For Green Bay, first-year coordinator Maurice Drayton’s proclamations throughout the season were empty words. His units were bad for most of the year and saved the worst for last. For San Francisco, its special teams were bad for most of the season, too, but bullied the Packers’ unprepared, mistake-prone units.

Act 1: A 75-yard pass to Aaron Jones put the Packers in position to add a key touchdown just before halftime. A first-down sack put an end to that, but a 39-yard field goal by Mason Crosby would have made it 10-0 at the break. Instead, Jimmie Ward blew past Tyler Lancaster and blocked the kick.

“We’re really close,” Drayton said in October. “To the uninitiated, and what I mean by that is those who do not study special teams and understand it, they think it’s still the same old Packers. That’s not the case on some of these units. We’re really close, but if you don’t the trained eye to see where that’s really close, you’ll think we’re in the same spot. But we’re really close. … We’re going take these baby steps and just keep going on it, making it bigger. And by the end of the season, we’ll be where we need to be, when it really counts.”

Act 2: On the second-half kickoff, Deebo Samuel wove his way through Green Bay’s kickoff coverage and got to midfield. That set up a field goal that pulled the 49ers within 7-3.

“Over the last three weeks, we’re definitely trending up,” Drayton said after the Packers finished last in Rick Gosselin’s annual rankings. “I think I mentioned before that our practices have been on point and the guys are now transferring what they’re doing in practice to the game field, so we feel very encouraged, they are very encouraged and I’m excited to see what they’re going to do here on Saturday night.”

Act 3: The Packers were clinging to a 10-3 lead when Corey Bojorquez lined up to punt a few years in his own end zone with less than 5 minutes remaining. Given the way the defense was playing, a good punt would have gone a long way toward ensuring the Packers advanced to next weekend’s title game. Instead, the punt was blocked and recovered for the tying touchdown.

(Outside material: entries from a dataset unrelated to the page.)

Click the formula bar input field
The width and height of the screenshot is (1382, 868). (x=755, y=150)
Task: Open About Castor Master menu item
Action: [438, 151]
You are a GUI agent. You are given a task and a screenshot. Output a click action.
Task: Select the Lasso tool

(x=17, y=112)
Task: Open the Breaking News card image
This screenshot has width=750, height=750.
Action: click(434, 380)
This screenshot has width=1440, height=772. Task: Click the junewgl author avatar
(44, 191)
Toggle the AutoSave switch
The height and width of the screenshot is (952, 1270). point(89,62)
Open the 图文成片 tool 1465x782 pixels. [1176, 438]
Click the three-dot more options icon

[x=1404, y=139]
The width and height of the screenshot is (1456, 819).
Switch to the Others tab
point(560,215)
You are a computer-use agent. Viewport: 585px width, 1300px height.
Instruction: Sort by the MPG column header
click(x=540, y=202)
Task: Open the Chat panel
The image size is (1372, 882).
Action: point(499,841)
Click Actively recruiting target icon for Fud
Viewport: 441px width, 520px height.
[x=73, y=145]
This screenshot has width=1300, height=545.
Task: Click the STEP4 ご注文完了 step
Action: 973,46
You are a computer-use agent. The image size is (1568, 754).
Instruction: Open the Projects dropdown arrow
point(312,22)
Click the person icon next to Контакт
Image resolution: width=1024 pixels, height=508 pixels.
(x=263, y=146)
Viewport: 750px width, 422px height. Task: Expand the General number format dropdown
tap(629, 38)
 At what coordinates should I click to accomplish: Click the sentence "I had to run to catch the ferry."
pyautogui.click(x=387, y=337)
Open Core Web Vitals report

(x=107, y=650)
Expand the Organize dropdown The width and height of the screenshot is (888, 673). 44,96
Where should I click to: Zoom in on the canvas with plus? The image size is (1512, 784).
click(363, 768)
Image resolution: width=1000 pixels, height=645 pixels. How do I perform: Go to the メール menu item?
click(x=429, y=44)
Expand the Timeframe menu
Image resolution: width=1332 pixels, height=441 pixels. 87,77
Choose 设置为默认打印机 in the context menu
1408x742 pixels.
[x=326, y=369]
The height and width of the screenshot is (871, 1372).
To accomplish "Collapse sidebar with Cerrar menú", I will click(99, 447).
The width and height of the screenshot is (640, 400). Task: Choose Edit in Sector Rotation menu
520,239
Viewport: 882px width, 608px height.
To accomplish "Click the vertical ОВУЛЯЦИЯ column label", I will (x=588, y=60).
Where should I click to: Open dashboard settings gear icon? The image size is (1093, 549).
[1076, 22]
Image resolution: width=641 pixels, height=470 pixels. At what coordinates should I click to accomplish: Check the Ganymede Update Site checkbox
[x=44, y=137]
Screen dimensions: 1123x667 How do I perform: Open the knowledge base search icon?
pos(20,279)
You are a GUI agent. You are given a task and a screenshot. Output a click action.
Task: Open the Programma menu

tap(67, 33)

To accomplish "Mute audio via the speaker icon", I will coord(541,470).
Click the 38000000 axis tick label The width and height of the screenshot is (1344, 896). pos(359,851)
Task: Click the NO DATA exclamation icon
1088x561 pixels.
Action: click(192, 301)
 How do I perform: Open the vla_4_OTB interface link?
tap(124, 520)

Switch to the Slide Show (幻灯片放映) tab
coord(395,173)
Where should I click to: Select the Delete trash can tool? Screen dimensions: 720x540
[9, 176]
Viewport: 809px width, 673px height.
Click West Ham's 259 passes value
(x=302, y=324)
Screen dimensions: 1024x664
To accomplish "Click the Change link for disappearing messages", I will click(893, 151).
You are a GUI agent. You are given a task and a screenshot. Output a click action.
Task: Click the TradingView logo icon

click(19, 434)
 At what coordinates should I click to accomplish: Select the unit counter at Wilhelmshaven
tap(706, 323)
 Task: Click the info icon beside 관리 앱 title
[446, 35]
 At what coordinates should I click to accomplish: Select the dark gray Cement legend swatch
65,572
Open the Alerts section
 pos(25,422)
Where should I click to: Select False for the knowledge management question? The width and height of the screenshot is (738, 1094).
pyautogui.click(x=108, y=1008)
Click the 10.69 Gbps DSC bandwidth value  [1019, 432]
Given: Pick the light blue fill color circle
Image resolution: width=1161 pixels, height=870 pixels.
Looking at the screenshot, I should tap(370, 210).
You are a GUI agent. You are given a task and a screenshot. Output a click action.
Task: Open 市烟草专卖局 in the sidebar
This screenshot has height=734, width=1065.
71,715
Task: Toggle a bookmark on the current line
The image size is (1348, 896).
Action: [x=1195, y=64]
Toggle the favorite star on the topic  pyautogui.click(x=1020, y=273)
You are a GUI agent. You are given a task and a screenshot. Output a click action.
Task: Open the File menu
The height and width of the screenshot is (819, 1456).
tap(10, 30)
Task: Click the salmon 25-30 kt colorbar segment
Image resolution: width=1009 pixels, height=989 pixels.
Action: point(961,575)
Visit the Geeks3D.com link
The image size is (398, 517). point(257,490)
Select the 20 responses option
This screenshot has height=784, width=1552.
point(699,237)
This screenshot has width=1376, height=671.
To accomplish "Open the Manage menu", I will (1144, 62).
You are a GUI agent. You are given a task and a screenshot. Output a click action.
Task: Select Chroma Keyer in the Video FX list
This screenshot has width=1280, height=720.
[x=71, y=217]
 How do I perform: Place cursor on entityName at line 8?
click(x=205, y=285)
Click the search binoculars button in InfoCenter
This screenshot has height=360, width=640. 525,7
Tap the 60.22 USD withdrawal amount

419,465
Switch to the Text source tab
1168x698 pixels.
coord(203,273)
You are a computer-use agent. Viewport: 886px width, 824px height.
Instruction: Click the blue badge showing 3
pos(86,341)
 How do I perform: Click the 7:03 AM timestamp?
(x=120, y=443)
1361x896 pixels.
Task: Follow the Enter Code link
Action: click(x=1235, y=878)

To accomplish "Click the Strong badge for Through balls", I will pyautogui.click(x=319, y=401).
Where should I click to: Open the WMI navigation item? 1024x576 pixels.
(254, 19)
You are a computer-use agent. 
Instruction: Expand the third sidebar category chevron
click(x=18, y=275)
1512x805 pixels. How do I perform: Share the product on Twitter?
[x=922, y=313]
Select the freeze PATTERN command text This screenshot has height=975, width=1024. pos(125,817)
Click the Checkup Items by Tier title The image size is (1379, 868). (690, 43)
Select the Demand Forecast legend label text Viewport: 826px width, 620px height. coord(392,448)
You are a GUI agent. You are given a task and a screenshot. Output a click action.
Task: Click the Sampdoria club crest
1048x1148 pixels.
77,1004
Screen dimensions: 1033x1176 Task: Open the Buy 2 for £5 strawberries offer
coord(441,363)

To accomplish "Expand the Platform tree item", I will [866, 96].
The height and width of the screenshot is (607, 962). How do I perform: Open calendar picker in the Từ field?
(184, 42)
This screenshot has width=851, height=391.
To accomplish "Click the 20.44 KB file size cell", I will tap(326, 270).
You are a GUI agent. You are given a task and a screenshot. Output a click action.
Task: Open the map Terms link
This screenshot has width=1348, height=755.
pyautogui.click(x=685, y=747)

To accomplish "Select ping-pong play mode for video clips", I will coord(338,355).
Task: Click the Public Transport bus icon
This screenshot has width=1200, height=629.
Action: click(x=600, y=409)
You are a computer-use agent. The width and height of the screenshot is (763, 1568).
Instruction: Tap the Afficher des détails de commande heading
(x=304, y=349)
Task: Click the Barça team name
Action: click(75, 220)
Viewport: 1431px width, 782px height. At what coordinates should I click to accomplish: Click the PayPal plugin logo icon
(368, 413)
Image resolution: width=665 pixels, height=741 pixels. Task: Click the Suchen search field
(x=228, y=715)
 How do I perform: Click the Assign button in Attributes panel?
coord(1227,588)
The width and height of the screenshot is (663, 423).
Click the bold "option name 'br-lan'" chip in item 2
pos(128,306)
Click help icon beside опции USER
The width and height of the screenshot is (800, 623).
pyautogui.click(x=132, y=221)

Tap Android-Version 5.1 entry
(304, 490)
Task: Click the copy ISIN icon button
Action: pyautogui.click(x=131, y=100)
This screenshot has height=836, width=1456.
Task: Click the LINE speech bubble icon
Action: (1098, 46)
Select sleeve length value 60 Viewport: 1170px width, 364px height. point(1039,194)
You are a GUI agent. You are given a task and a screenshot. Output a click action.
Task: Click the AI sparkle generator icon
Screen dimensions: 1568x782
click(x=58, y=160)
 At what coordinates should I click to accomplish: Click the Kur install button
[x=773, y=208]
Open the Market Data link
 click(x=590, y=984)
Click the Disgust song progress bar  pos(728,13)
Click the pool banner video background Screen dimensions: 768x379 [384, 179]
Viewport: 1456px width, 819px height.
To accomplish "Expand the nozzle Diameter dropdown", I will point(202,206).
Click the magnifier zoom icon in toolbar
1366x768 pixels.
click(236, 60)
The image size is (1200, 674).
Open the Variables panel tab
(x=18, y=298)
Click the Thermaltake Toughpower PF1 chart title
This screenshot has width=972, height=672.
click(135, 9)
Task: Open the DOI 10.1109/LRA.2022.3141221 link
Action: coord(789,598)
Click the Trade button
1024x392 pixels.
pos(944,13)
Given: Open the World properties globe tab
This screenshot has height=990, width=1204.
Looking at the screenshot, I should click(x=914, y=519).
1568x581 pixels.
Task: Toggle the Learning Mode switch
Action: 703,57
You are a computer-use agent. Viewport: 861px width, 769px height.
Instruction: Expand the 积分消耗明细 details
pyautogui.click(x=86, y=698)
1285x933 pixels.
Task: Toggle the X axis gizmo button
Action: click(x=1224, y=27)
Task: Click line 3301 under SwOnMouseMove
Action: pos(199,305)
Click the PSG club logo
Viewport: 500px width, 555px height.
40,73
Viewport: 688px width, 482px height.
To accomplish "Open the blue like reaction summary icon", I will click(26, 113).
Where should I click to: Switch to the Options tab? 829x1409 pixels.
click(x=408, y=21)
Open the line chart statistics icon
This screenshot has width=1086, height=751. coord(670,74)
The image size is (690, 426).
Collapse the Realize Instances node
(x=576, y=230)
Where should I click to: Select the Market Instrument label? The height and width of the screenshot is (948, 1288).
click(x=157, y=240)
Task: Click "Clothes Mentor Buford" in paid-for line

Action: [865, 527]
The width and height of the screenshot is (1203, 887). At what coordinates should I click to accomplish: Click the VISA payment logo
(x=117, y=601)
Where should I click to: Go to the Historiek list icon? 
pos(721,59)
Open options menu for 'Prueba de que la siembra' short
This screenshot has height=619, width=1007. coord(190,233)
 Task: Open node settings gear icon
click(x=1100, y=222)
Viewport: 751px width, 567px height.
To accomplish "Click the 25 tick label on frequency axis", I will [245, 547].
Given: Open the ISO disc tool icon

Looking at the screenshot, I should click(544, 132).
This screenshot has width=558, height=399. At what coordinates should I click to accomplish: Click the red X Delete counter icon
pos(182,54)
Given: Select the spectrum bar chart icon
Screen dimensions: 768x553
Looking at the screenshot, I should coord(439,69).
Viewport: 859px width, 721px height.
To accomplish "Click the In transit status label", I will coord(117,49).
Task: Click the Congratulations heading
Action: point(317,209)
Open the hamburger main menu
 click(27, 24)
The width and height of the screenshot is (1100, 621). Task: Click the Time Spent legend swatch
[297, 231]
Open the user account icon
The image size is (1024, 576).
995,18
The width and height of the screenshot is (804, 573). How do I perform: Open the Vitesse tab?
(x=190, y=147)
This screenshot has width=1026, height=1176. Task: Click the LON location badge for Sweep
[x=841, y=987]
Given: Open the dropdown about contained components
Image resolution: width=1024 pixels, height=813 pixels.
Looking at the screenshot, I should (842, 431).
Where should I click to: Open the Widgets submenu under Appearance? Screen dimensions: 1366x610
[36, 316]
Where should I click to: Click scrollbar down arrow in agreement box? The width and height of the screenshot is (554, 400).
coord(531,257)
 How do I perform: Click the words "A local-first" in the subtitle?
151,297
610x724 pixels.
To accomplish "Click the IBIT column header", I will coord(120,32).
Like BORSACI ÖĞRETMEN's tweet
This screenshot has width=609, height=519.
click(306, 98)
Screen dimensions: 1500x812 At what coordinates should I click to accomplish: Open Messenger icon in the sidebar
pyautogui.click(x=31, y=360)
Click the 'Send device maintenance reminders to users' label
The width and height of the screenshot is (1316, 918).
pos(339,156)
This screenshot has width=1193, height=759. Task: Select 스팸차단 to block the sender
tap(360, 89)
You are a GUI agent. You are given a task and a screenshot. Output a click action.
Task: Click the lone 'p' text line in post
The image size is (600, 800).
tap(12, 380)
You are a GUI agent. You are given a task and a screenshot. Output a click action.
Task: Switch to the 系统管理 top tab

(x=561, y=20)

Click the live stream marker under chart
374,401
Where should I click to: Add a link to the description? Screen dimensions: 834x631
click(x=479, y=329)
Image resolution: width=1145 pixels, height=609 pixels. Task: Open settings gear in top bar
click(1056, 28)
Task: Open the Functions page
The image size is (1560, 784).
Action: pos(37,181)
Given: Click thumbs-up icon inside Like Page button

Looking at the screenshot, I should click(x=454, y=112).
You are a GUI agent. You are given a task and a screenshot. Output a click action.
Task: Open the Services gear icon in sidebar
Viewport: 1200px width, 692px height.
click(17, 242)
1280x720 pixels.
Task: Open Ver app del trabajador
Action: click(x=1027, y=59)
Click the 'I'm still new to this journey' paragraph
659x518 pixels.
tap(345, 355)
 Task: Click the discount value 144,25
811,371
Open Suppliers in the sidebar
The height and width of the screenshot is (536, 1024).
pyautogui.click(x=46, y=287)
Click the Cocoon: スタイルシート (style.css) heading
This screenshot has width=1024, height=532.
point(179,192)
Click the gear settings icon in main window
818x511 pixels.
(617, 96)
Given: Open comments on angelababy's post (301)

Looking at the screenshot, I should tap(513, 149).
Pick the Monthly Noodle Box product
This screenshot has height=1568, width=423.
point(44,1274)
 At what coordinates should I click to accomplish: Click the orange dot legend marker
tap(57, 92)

“My No. 1 goal is to not lose on special teams,” 49ers coach Kyle Shanahan said this week. “It means I'm not just going into games trying to dictate the flow games through fakes. I usually want depend on offense, but special teams, the starting point is to not lose it, to not turn the ball over, to make sure we get the ball back.”

The game ended with San Francisco kicker Robbie Gould blasting a 45-yard field goal through the snow to win the game. Green Bay had only 10 players on the field. Not that it would have mattered. The odds of the special teams making a game-saving play are about equal to the Packers winning an NFC Championship Game with Jordan Love at quarterback on a 70-degree day at Lambeau Field.

“It’s extremely disappointing, especially when you look at what happened tonight,” coach Matt LaFleur said after the game. “These are things I’ve got to do a better job, obviously, in being more involved to make sure that those types of things don’t happen, that we’re putting those guys in the right position and coaching them the right way. And, ultimately, it all falls on me.”

Usually, LaFleur is simply being a leader when he falls on the sword for whatever failures take place. Not this time. LaFleur hired Drayton. He stuck with him through the units’ struggles. All season, the potential of a catastrophic performance in the playoffs hung over the team. Sure enough, with a trip to the NFC Championship Game at stake, the special teams gave up two blocked kicks and two long returns. The special teams gave away 13 points in a three-point loss. You don’t need a calculator to handle that math.

Quarterback Aaron Rodgers rightly took the blame for his performance in leading the team to only one touchdown. Still, that one touchdown should have been enough.

“We just would like to play even,” Rodgers said. “Make some plays, kind of have a wash in the special teams. That’d be good. But in crucial, critical situations, we had obviously some issues.”